** Record extracts follows **

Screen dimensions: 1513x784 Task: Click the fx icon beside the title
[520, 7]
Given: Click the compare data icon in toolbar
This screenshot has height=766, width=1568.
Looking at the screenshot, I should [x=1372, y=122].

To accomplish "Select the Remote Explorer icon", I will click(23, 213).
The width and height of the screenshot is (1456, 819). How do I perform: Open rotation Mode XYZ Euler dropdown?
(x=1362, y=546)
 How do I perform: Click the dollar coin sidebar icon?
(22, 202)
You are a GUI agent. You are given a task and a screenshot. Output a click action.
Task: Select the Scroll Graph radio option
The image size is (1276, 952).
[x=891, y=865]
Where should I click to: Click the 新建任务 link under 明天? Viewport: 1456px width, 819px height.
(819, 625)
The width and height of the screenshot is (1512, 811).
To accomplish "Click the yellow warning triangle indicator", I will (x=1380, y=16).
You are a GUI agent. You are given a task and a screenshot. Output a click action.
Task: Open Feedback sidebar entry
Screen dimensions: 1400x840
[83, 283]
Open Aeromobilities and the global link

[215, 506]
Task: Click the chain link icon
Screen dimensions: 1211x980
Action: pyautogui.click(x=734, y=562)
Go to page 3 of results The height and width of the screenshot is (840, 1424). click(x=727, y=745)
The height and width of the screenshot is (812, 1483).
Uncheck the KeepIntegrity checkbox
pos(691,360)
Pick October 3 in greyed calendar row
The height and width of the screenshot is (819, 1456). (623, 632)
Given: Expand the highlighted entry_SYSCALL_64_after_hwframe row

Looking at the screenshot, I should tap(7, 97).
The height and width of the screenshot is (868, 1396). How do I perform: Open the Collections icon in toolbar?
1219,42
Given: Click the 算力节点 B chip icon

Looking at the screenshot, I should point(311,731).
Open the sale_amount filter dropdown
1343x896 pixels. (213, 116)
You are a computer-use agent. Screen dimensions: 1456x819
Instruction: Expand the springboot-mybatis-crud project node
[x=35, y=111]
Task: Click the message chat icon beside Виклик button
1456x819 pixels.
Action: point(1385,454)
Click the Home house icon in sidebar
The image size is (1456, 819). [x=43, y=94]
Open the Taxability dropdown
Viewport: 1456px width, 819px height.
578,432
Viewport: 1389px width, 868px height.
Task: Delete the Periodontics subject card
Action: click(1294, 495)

** End of Record extracts **

Exercise goal
Please copy, word for word, every line from the first line of the records through the line containing "Task: Open Feedback sidebar entry", with both of those lines included and nothing else.

Solution below
Screen dimensions: 1513x784 Task: Click the fx icon beside the title
[520, 7]
Given: Click the compare data icon in toolbar
This screenshot has height=766, width=1568.
Looking at the screenshot, I should [x=1372, y=122].

To accomplish "Select the Remote Explorer icon", I will click(23, 213).
The width and height of the screenshot is (1456, 819). How do I perform: Open rotation Mode XYZ Euler dropdown?
(x=1362, y=546)
 How do I perform: Click the dollar coin sidebar icon?
(22, 202)
You are a GUI agent. You are given a task and a screenshot. Output a click action.
Task: Select the Scroll Graph radio option
The image size is (1276, 952).
[x=891, y=865]
Where should I click to: Click the 新建任务 link under 明天? Viewport: 1456px width, 819px height.
(819, 625)
The width and height of the screenshot is (1512, 811).
To accomplish "Click the yellow warning triangle indicator", I will (x=1380, y=16).
You are a GUI agent. You are given a task and a screenshot. Output a click action.
Task: Open Feedback sidebar entry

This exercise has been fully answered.